START INPUT RECORDS
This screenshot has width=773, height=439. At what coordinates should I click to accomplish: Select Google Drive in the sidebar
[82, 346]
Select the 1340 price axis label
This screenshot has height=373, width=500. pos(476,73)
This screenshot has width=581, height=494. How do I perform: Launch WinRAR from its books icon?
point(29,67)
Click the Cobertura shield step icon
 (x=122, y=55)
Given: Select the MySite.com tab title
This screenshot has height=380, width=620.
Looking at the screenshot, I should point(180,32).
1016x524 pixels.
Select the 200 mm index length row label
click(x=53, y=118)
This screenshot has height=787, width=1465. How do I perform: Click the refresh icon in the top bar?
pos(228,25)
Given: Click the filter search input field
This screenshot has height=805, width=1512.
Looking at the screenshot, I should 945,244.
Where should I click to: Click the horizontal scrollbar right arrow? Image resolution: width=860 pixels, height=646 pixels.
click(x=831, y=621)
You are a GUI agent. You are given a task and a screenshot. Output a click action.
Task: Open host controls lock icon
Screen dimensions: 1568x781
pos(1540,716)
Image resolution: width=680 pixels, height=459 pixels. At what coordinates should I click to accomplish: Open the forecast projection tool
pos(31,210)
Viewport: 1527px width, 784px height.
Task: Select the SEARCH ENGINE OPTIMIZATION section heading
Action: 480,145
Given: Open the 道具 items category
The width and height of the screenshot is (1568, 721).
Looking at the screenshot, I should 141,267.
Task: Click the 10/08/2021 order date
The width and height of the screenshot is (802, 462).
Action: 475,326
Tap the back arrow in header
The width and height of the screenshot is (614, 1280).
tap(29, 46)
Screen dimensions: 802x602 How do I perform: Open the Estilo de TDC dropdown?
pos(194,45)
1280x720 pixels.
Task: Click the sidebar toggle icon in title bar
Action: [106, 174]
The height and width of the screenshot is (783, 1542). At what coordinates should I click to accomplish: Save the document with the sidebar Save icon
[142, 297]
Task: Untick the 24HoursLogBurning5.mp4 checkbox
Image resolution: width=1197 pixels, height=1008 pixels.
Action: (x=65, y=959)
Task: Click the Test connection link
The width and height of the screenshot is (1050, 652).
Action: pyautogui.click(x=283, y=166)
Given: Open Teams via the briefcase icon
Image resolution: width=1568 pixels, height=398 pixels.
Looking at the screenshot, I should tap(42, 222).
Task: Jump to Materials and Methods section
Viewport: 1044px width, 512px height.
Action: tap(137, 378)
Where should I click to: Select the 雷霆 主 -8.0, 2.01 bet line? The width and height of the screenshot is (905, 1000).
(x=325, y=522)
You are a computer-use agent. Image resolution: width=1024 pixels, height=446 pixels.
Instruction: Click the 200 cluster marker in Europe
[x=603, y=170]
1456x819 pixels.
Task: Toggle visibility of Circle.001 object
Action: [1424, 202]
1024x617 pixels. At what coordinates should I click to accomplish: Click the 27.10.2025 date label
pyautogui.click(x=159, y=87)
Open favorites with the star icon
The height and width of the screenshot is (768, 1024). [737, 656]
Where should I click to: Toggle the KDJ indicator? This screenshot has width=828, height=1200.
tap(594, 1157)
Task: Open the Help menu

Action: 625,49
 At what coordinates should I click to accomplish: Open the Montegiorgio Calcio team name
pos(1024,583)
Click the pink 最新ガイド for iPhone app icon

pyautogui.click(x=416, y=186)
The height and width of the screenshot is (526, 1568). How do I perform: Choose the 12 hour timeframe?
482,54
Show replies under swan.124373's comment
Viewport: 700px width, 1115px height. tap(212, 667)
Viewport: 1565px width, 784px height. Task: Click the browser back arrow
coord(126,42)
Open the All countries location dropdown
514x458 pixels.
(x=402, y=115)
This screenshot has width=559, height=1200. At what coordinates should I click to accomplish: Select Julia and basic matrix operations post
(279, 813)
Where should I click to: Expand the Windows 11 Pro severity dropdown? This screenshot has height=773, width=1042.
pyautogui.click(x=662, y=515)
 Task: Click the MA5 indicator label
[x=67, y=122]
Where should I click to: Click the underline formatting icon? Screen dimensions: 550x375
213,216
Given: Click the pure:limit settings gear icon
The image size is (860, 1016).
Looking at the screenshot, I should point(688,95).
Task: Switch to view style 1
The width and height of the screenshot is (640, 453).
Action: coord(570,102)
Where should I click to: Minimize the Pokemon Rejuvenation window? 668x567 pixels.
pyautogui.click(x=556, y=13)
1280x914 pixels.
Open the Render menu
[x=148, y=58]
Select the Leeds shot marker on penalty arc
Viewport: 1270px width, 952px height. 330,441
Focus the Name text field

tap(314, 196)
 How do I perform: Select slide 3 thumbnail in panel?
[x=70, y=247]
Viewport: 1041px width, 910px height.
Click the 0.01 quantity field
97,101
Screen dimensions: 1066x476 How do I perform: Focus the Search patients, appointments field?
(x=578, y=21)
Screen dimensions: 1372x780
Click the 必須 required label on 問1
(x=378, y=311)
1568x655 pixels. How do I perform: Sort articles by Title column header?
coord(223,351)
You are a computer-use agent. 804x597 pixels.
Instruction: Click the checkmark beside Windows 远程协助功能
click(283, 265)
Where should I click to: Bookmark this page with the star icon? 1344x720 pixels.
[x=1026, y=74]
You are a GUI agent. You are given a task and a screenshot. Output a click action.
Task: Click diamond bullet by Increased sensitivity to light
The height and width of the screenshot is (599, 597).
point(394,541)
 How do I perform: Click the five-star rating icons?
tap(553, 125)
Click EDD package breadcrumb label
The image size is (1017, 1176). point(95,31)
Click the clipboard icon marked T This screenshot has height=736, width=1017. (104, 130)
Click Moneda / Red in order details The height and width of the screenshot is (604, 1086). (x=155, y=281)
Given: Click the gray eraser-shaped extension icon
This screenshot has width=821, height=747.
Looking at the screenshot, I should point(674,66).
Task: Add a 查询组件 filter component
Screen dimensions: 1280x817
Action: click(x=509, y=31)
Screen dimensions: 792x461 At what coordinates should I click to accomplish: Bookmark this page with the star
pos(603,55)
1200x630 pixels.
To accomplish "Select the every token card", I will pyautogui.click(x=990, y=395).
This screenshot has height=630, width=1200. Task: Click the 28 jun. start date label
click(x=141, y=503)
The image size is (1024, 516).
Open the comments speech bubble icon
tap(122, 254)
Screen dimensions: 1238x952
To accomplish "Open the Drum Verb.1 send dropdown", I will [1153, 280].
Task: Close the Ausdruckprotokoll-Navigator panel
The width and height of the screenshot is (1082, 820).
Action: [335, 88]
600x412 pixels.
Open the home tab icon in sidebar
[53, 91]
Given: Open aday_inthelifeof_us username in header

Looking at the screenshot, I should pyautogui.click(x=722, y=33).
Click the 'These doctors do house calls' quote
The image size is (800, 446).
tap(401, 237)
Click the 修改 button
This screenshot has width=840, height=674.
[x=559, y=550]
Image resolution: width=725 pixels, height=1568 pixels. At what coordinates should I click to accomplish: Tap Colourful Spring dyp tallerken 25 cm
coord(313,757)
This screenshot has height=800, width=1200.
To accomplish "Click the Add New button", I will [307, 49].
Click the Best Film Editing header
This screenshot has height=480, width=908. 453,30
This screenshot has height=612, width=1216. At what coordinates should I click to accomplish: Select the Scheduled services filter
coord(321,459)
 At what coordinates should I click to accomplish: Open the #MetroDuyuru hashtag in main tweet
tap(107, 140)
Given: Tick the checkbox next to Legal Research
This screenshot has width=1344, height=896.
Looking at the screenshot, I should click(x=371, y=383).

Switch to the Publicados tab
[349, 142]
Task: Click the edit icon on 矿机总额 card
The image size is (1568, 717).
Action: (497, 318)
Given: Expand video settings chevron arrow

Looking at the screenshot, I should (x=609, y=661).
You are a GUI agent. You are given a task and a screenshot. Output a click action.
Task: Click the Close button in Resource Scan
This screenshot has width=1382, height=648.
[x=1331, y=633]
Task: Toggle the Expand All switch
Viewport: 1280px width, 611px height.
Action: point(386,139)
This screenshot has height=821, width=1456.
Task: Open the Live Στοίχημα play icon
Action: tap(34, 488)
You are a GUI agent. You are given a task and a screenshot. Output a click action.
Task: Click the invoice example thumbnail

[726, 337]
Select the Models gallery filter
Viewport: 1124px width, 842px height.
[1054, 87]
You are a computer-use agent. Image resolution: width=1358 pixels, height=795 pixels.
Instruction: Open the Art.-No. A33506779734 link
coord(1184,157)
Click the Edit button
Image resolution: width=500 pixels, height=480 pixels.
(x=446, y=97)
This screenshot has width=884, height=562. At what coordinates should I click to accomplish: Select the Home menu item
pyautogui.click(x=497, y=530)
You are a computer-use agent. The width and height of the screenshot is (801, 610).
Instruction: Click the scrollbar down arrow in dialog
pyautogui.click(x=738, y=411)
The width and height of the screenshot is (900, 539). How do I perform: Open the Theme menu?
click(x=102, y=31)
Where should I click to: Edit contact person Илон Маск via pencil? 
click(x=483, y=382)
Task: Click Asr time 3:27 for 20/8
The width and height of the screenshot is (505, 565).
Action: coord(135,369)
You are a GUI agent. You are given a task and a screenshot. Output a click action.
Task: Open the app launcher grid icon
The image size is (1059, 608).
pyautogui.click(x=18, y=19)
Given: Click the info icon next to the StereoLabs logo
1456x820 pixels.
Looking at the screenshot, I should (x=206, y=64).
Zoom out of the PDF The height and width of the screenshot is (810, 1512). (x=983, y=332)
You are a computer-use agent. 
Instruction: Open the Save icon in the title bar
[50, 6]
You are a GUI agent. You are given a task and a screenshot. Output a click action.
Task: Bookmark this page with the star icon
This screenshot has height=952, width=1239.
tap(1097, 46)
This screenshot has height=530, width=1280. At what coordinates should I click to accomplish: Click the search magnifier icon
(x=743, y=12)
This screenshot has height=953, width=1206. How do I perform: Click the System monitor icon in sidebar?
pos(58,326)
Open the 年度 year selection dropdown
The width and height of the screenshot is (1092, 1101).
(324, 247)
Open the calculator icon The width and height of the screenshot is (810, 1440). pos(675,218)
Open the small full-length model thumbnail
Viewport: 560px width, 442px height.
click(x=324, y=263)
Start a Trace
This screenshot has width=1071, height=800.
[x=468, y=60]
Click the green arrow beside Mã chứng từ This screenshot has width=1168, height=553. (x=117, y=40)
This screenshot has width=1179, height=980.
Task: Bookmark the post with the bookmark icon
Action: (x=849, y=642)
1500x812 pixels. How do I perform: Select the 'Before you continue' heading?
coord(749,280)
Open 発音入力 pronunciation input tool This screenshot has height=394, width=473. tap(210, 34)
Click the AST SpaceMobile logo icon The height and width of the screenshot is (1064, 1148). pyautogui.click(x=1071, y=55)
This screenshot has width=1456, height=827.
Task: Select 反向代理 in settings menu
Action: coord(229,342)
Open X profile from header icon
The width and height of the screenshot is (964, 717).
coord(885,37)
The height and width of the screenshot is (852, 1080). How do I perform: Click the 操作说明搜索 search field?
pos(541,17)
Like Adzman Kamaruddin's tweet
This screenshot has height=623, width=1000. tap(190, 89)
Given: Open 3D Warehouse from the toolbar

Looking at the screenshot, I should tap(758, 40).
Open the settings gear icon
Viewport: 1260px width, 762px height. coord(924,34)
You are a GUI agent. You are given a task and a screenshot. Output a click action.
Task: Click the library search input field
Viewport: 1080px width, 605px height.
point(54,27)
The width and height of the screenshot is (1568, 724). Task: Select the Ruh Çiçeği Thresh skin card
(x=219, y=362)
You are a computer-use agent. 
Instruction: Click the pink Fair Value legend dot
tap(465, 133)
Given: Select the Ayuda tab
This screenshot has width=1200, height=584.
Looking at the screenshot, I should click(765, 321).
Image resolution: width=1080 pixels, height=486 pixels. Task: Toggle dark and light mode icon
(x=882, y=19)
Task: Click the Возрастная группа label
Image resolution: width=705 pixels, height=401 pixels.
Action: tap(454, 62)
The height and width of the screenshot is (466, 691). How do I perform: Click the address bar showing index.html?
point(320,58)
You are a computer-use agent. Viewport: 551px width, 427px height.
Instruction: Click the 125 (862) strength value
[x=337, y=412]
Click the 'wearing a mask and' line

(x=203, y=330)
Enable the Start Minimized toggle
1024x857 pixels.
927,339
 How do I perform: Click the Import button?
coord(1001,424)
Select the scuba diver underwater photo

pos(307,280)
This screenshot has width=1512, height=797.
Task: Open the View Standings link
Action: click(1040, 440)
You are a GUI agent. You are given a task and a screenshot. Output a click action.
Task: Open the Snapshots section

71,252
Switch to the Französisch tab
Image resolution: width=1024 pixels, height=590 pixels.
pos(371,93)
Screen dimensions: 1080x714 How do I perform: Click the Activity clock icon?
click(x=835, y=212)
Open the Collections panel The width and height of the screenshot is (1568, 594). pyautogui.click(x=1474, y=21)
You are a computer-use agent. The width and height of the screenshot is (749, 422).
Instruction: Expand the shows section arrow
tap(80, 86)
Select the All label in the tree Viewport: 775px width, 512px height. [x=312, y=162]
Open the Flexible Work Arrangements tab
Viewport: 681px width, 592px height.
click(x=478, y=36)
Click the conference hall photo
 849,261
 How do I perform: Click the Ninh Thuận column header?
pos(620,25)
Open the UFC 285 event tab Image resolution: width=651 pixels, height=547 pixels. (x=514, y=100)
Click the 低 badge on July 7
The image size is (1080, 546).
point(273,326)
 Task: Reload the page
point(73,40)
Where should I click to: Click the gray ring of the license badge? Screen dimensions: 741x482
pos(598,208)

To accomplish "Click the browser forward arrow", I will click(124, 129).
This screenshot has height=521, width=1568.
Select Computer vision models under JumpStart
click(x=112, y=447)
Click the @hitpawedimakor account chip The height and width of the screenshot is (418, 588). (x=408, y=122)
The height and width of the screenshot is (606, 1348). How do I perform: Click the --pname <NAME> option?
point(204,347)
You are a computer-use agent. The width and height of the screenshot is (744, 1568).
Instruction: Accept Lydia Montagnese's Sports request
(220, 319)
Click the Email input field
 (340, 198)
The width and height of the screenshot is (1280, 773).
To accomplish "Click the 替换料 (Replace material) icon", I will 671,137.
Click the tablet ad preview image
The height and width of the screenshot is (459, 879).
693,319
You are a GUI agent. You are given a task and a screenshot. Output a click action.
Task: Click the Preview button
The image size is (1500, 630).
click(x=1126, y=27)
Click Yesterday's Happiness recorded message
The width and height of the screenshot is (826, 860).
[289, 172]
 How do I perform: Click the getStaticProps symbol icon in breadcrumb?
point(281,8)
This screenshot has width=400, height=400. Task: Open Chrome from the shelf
END INPUT RECORDS
■ **PROBLEM TO WORK ON**: In the lines above, find the word "checkbox" and copy each line that contains it.

■ **SOLVED PROBLEM**:
Task: Untick the 24HoursLogBurning5.mp4 checkbox
Given: Tick the checkbox next to Legal Research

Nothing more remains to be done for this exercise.